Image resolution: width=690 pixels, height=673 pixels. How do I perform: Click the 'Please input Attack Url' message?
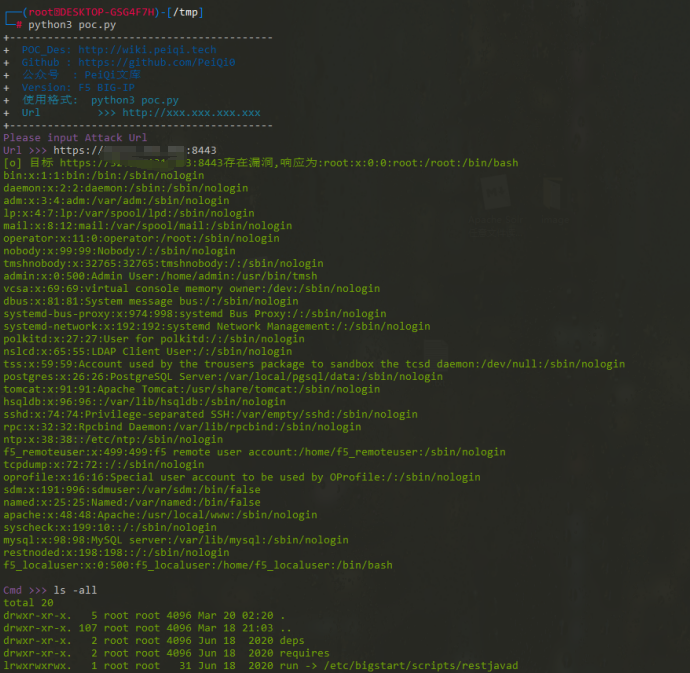[x=75, y=138]
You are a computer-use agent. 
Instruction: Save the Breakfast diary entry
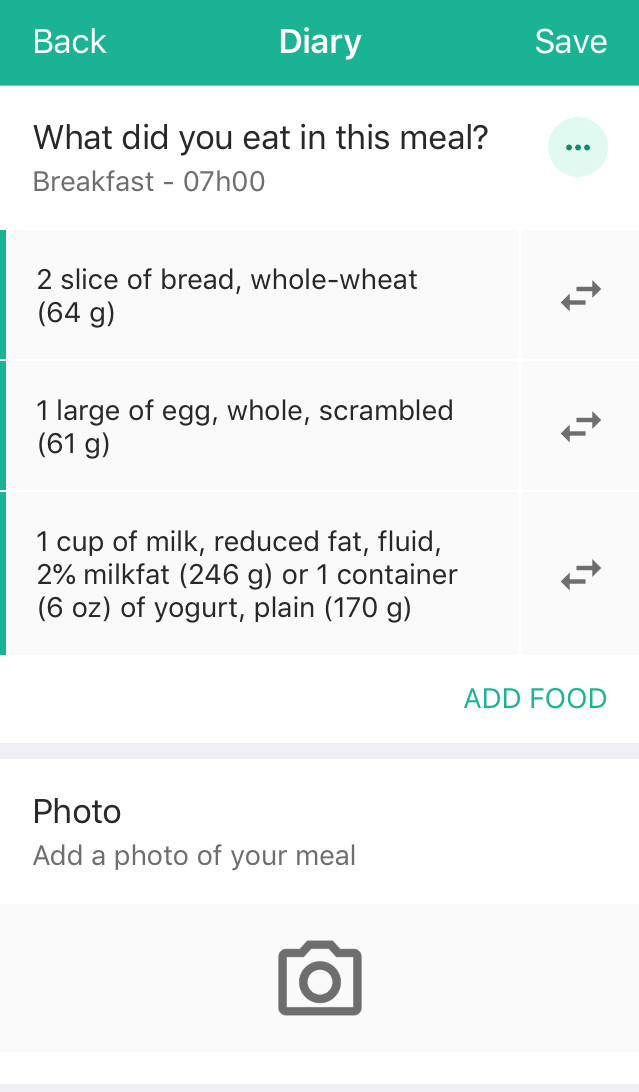[x=570, y=42]
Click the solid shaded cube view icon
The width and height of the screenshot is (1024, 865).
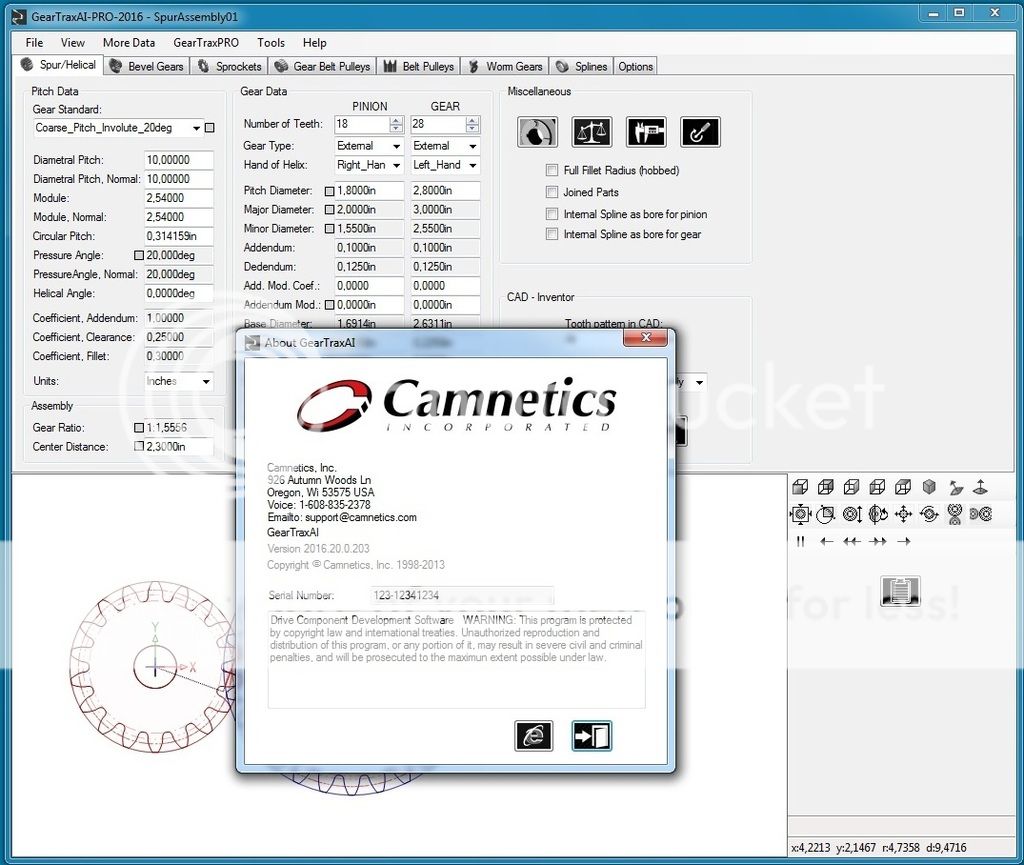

□ □ □

WHAT YOU SHOULD DO >> Give back the data exactly, with no images.

ANSWER SECTION >>
Image resolution: width=690 pixels, height=673 pixels. How do I perform: Click the 'Please input Attack Url' message?
[x=75, y=138]
You are a computer-use agent. 
Instruction: Save the Breakfast diary entry
[x=570, y=42]
Click the solid shaded cube view icon
The width and height of the screenshot is (1024, 865).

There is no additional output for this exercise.